> [Given problem 1] Using the bamboo passage, decide whether each statement agrees with it: (a) The new culms are black. (b) The grove was completely cut down. (c) P. aurea has three branches at each node. For each, answer yes or no and quote the words from the passage that settle it.

> [Passage provided]
· · · · ·

I'm trying to help someone ID a bamboo that was growing in a grove in North Carolina. The grove was completely cut down, so what he has to go on are pieces of culms lying on the ground, plus some new, small shoots coming up from the rhizomes.

Here is what he told me:

The old culms were about 2" in diameter. There were some 'hairs' on the nodes, but I think the internodes are much too long for something like Moso....some of the older culms were lying around- some were spotting black, like they were turning- but the culms have practically no grooves like nigra; also, the internodes are not very prominent at all. The new culms are only about 3' tall and .25" diameter, if that. The new culms are green and the old ones, as you can see, have black speckling- a couple of them have sections that were totally black- and that happened on one side, as if it might have been the sunny side. The only thing making me question 'nigra' at all is the unusual 'rounded-ness' of the culms - the nodes aren't prominent, neither are the sulcus grooves. But what else could it be, right? The leaves are emerald green, and the largest 'stump' I could find was about 2". Most of the nodes on the larger culms from last year (4'-6') are sporting three branches. Not only that, but each triplet of branches seems to have a small, medium, and large branch, totally unlike my P. aurea, which has two identical branches at each node. Oh, also, the upper section of the culms DO have a noticeable sulcus and a more prominent node.

· · · · ·

Word and element location data
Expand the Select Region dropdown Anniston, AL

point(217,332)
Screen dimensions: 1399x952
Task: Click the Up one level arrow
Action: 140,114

· · · · ·

> [Given problem 2] Locate every line in the records that contains the string "Expand", matching case exactly, and copy each one.

> [Expected output 1]
(a) No: "The new culms are green"
(b) Yes: "The grove was completely cut down"
(c) No: "which has two identical branches at each node"

> [Expected output 2]
Expand the Select Region dropdown Anniston, AL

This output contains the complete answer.